As is expected of a steakhouse, the focal point of the menu is steak, although Mario Batali’s Carnevino has clearly gone the extra mile, and shown its Italian inflection by offering a large and creative selection of raw, cold and hot starters. To start, the octopus with limoncello and chilli is braised to achieve optimum tenderness, as well as flavour, which is deep, earthy and rich, with just a hint of a spice kick from the chilli. Another starter, the carne cruda alla Piedmontese, better known as a steak tartar, is chopped rather fine, rendering it a soft, paste-like texture that spreads a little too easily on the crostini with which it is served. The capers and pickled mushrooms on top give the dish some respite and balance in both texture and flavour. Staying with meats, the steak options for the main course will delight the carnivorous gourmand with specialities such as dry-aged and grass-fed steaks. The 18-ounce dry-aged New York strip is aged for a minimum of 70 days, which gives it its gratifying savoury pang, akin to Parmesan cheese, and its chewier texture. To finish, the desserts are simple yet done well, such as the cherry apple turnover with pecan ice-cream. The turnover is a hot, crispy and slightly tart pocket of joy, especially when smothered with the cool, nutty goodness of the ice-cream.

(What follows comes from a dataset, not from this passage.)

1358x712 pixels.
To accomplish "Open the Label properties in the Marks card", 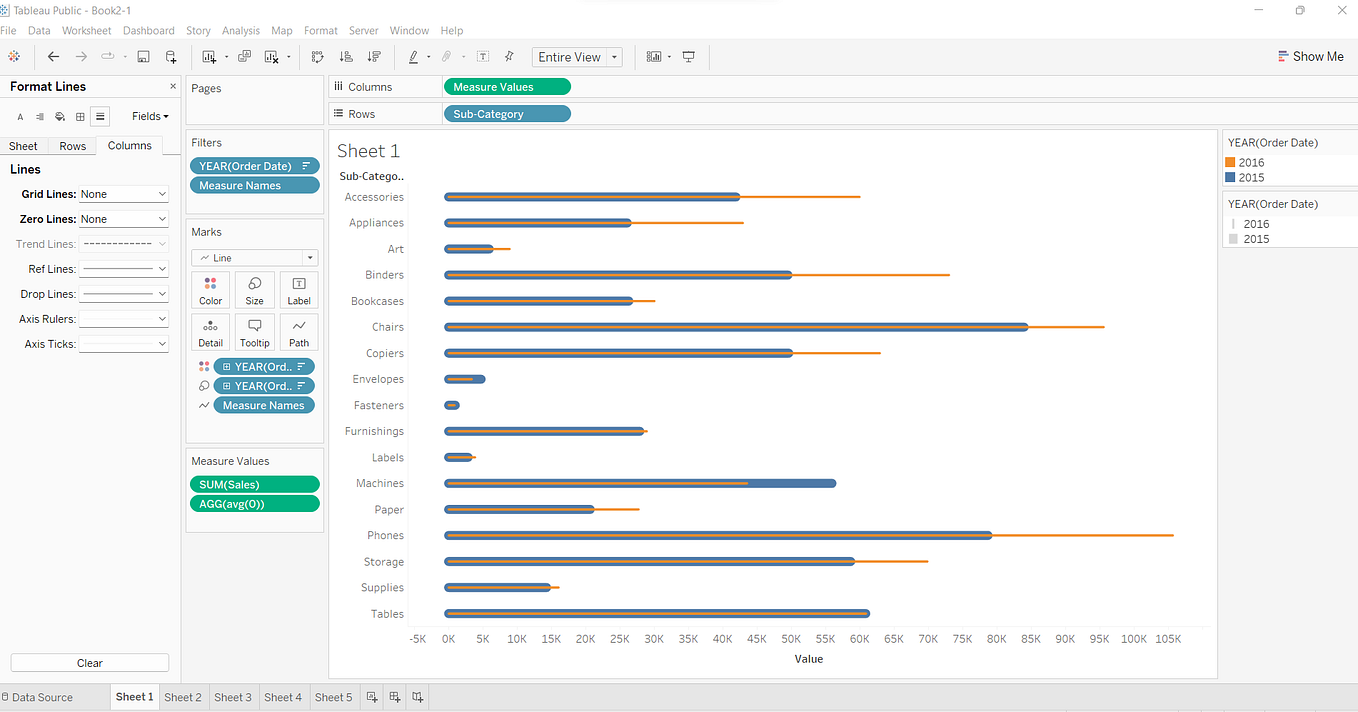I will [298, 289].
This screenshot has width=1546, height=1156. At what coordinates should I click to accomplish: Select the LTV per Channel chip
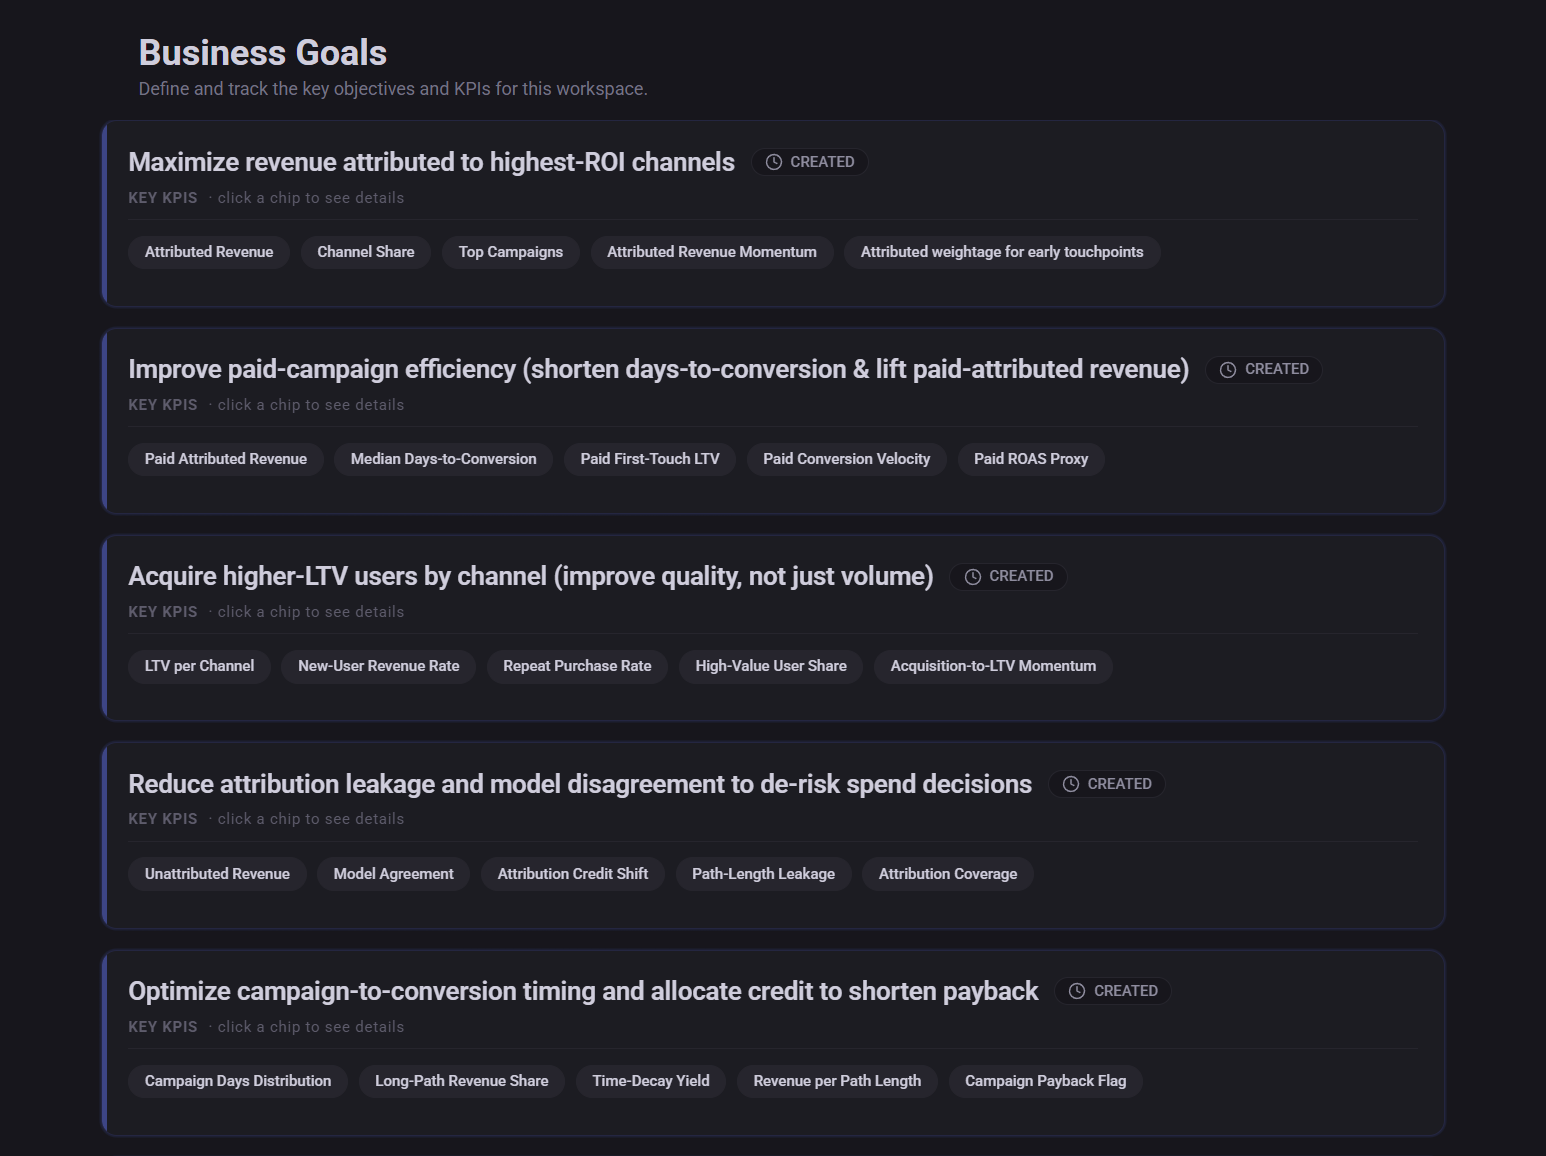click(198, 666)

The wine list is extensive and varied, with selections from Italy, France, Australia and the US. As an Italian-influenced steakhouse, it is natural that Italian wines feature extensively. Aside from sparkling wines, which are offered by the glass, more than a dozen wines are offered by “quartino” (250ml).
The staff are swift, polite and well-paced, giving the dining room an air of professionalism. The team is clearly working comfortably and in harmony. Explanations and suggestions are offered graciously and without hesitation.
A meal for two with wine costs about HK$2,500, which is decent value considering its Mario Batali brand name and location.